[antlr-interest] ANTLR generating invalid Java

Oren Ben-Kiki oren at ben-kiki.org
Thu Aug 7 12:37:54 PDT 2008


On Thu, Aug 7, 2008 at 11:17 AM, Terence Parr <parrt at cs.usfca.edu> wrote:
> On Aug 6, 2008, at 3:23 PM, Oren Ben-Kiki wrote:
>> See for example line 1758 - where is the "n" rule parameter variable
>> supposed to come from? Could it be that back-tracking and rule
>> parameters don't mix?
>
> yep.  youHave to be careful; some discussions about this in the archives or
> in the book.
> Ter

I didn't see this warning in the book... Now that I am aware of it, I
can avoid the problem by turning of auto-backtracking and manually
adding syntactic predicates. Thanks!

There's still the question of the huge redundant "if" statements. It
seems like some sort of exponential explosion of combinations of
semantic predicates... that is, (T1 || T2 || ..) where each T<i> is
(S1 && S2 && ...) for some semantic predicates S<i>.

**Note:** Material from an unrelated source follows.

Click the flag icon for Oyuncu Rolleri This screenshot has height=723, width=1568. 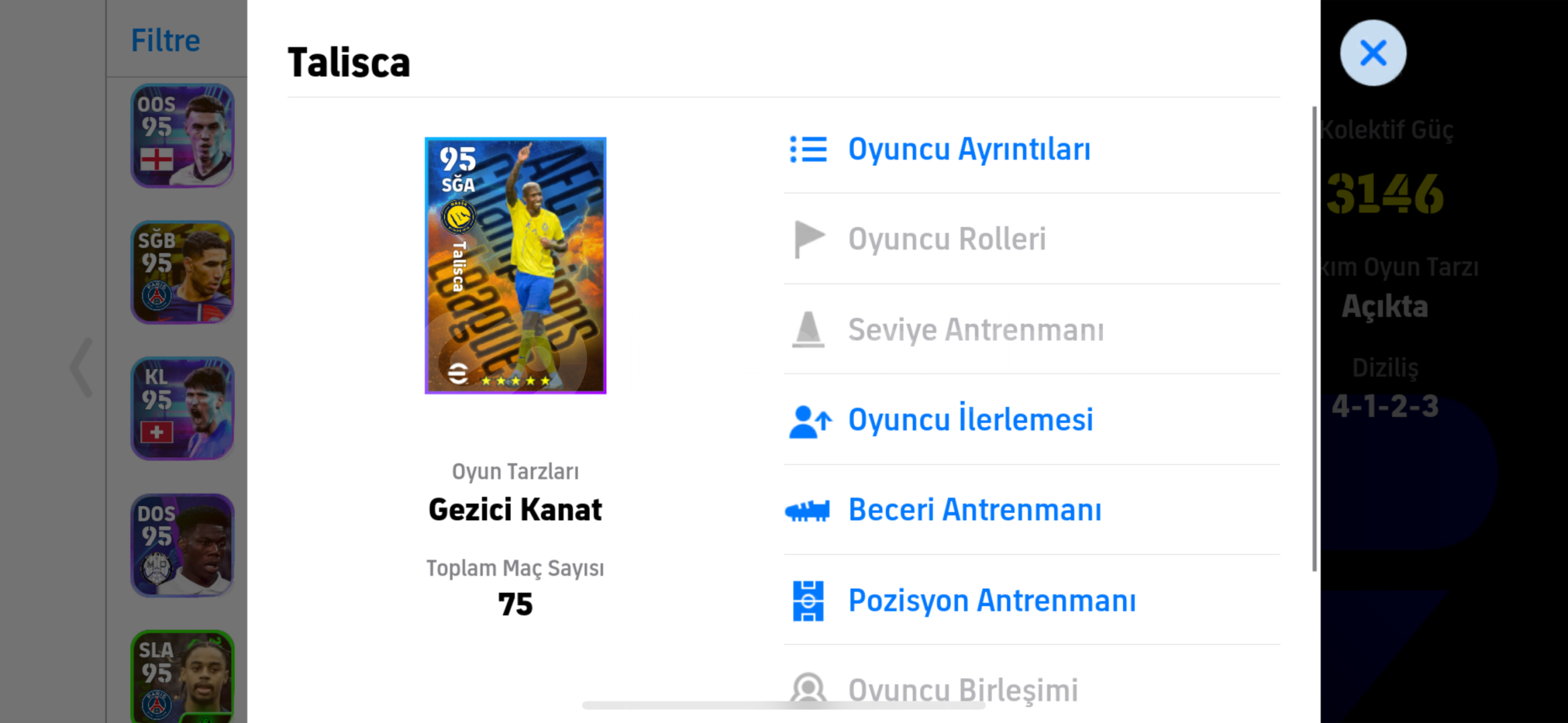pyautogui.click(x=808, y=239)
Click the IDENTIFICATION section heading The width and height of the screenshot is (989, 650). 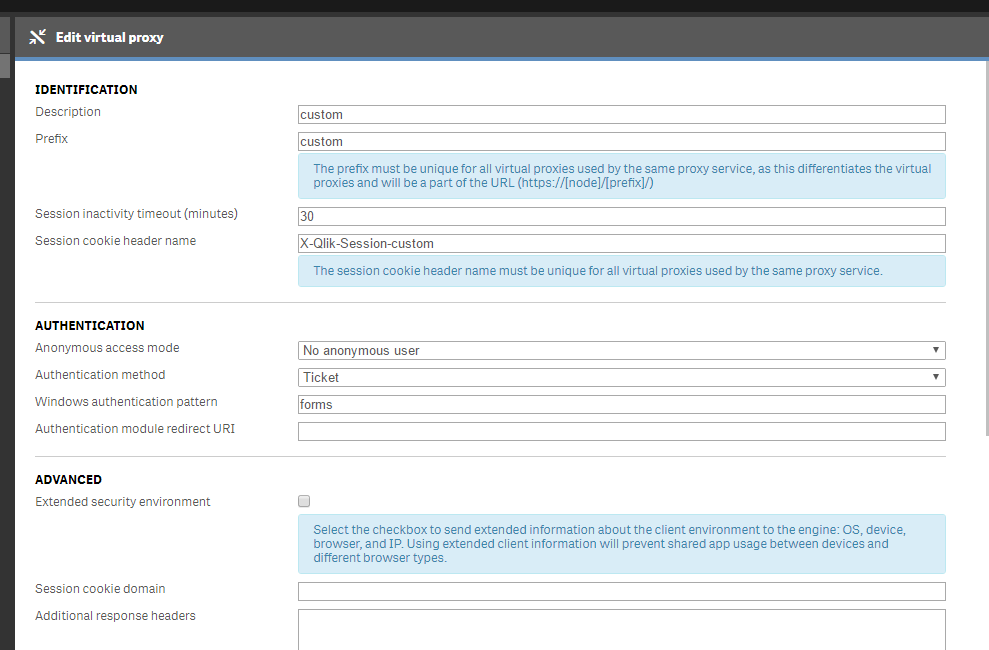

The resulting "if" statement is *huge*. There are 1916 T<i> tests in
this "if", but they are all repetitions of only 6 unique tests. And of
these six, two are redundant, where T<i> == (T<j> && <more stuff>).
Also all the T<i> tests contain the same last S<j> test, which could
have been factored out. So we are talking 84K bytes of source code to
perform 4 simple tests that could be coded in 130 bytes. Yikes! In
theory the optimizer/JIT should be able to make this go away, but
given one of the semantic tests is a function call... well...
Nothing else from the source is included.